§ **Activity**: Every record must be retyped exactly as it reads.

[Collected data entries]
-- Opening Marker --

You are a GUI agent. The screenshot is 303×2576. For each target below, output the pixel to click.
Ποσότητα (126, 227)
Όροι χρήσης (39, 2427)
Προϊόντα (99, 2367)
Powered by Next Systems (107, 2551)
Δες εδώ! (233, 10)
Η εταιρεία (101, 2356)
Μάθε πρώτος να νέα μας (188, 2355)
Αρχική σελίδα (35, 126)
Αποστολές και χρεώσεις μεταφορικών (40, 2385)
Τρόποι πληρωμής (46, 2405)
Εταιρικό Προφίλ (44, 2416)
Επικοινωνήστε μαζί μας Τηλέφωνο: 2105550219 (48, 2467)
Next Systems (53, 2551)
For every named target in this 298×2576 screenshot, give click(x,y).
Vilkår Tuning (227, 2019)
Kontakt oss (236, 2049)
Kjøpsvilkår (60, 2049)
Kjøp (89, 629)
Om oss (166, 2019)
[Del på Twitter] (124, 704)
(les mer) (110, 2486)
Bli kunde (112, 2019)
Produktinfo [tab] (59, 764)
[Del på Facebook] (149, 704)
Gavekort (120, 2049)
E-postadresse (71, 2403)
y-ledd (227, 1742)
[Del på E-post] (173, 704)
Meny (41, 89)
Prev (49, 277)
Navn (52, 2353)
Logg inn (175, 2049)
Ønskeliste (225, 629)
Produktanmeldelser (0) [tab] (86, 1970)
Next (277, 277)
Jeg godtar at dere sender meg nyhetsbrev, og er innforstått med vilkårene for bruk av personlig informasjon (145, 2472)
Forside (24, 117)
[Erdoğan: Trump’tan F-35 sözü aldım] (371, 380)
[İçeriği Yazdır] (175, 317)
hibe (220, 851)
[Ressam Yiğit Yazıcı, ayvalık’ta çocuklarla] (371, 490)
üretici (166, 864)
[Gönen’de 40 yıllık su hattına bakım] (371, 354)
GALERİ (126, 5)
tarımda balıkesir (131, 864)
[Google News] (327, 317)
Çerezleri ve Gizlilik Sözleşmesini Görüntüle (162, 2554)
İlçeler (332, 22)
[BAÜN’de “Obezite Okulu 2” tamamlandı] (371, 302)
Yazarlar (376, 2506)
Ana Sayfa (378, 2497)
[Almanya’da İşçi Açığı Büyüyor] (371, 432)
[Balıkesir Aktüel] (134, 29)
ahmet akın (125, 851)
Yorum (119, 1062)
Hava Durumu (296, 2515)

-- Closing Marker --

§ **Answer to this problem**:
You are a GUI agent. The screenshot is 303×2576. For each target below, output the pixel to click.
Ποσότητα (126, 227)
Όροι χρήσης (39, 2427)
Προϊόντα (99, 2367)
Powered by Next Systems (107, 2551)
Δες εδώ! (233, 10)
Η εταιρεία (101, 2356)
Μάθε πρώτος να νέα μας (188, 2355)
Αρχική σελίδα (35, 126)
Αποστολές και χρεώσεις μεταφορικών (40, 2385)
Τρόποι πληρωμής (46, 2405)
Εταιρικό Προφίλ (44, 2416)
Επικοινωνήστε μαζί μας Τηλέφωνο: 2105550219 (48, 2467)
Next Systems (53, 2551)
For every named target in this 298×2576 screenshot, give click(x,y).
Vilkår Tuning (227, 2019)
Kontakt oss (236, 2049)
Kjøpsvilkår (60, 2049)
Kjøp (89, 629)
Om oss (166, 2019)
[Del på Twitter] (124, 704)
(les mer) (110, 2486)
Bli kunde (112, 2019)
Produktinfo [tab] (59, 764)
[Del på Facebook] (149, 704)
Gavekort (120, 2049)
E-postadresse (71, 2403)
y-ledd (227, 1742)
[Del på E-post] (173, 704)
Meny (41, 89)
Prev (49, 277)
Navn (52, 2353)
Logg inn (175, 2049)
Ønskeliste (225, 629)
Produktanmeldelser (0) [tab] (86, 1970)
Next (277, 277)
Jeg godtar at dere sender meg nyhetsbrev, og er innforstått med vilkårene for bruk av personlig informasjon (145, 2472)
Forside (24, 117)
[Erdoğan: Trump’tan F-35 sözü aldım] (371, 380)
[İçeriği Yazdır] (175, 317)
hibe (220, 851)
[Ressam Yiğit Yazıcı, ayvalık’ta çocuklarla] (371, 490)
üretici (166, 864)
[Gönen’de 40 yıllık su hattına bakım] (371, 354)
GALERİ (126, 5)
tarımda balıkesir (131, 864)
[Google News] (327, 317)
Çerezleri ve Gizlilik Sözleşmesini Görüntüle (162, 2554)
İlçeler (332, 22)
[BAÜN’de “Obezite Okulu 2” tamamlandı] (371, 302)
Yazarlar (376, 2506)
Ana Sayfa (378, 2497)
[Almanya’da İşçi Açığı Büyüyor] (371, 432)
[Balıkesir Aktüel] (134, 29)
ahmet akın (125, 851)
Yorum (119, 1062)
Hava Durumu (296, 2515)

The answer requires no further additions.